Texte extrait —
Nda : Si, au début des années 1960, les Beach Boys sont devenus les ambassadeurs musicaux du surf…il se pourrait bien qu’aujourd’hui Képa le devienne pour le skateboard (ou, à l’inverse, qu’il se transforme en ambassadeur du blues aux yeux de tous les skateboarders). Après une première carrière passée sur une planche, ce jeune homme totalement voué à ses passions a décidé d’en débuter une deuxième guitare en mains. Loin de toute chapelle et dénué de tout égocentrisme, il se produit à travers le monde avec pour seul objectif de sensibiliser un maximum de néophytes à certaines mélopées fleurant bon le terroir américain.
Tu as commencé à te faire connaitre dans un milieu qui semble assez éloigné du blues, celui du skateboard. Peux-tu, dans un premier temps, revenir sur ce cursus de sportif ?
Il est vrai que je me suis fait connaitre dans l’univers du skateboard. Une discipline qui est, un petit peu, à part. En effet, elle n’est pas régie par une fédération à part entière…même s’il existe une Fédération Française de Roller Sports. On peut dire qu’elle est, davantage, dirigée par des « privés »… S’il est exact que j’ai fait du skate, je ne me considère absolument pas comme un sportif. Ceci, parce que je ne possède aucune notion d’entrainement ou de préparation spécifique. Je considère plutôt le skateboard, comme une discipline artistique à part entière.
Durant cette période de ta vie, étais-tu déjà amateur de musique et, en particulier, de blues ?

Extrait de données —

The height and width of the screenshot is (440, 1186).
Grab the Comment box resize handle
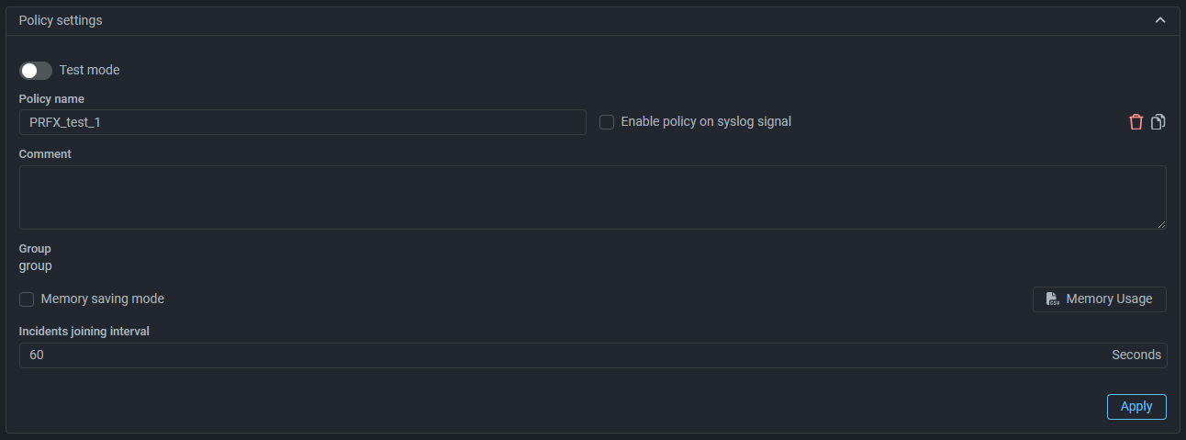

Défi — Donnez la suite de l'entretien avec Képa sur le skateboard et le blues, à partir de l'endroit où il s'arrête.

En réponse —
Au départ, j’étais plus un amateur de rock. Mon meilleur ami avait reçu, en héritage de son père décédé, de nombreux bacs de vinyles. Il possédait une très grande discothèque constituée d’albums de rock. C’est grâce à cette dernière que, vers l’âge de 12 ou 13 ans, j’ai découvert le « vieux » rock. Une musique qui, il faut l’avouer, n’était pas de ma génération. Le blues est venu plus tard, à force de maturité et d’écoutes. Mes goûts se sont affinés et j’en suis arrivé à écouter du vieux blues. En toute franchise, je n’apprécie pas cette musique depuis très longtemps. Ce sont certains artistes qui m’ont ouvert des portes. C’est par leur biais que j’ai pu réaliser qu’elle était la véritable influence des groupes de rock que j’aimais. Si le chicago blues ne me touche pas (ces trois accords infinis qui se répètent), le blues interprété par les vieux roublards du sud des USA (et par extension le blues africain, la musique du Mali ou d’Ethiopie par exemple) me marque énormément. J’ai aussi une tendresse particulière pour les sonorités indiennes, ces longs accords et ces harmonies…Il s’agit, dans le fond, de musiques relativement pauvres (aujourd’hui, dans chaque musique, il y a au moins six ou sept accords différents) qui se jouent souvent sur un seul accord. C’est une chose qui me parle vraiment…
Et tu es un adepte des instruments à résonateurs métalliques…
Les guitares en acier représentent toute la période du blues que j’aime. A l’époque, il s’agissait en fait, du seul ampli qui existait…bien avant l’électrification du genre. A l’arrivée de la guitare électrique, nombreux sont ceux qui ont abandonné leurs vieilles guitares National. J’adore ce son qui reste très connoté Hawaii et blues traditionnel. J’adore cela, même si j’essaye de « rafraichir » ce registre. Je m’inspire mais je ne copie pas car je ne suis pas noir et je n’ai pas eu une vie de merde. Je n’ai pas la prétention de dire que je joue du blues pur et dur…Je n’oublie pas qui je suis et d’où je viens.
Quels sont, justement, les artistes qui ont eu la plus grande influence sur toi ?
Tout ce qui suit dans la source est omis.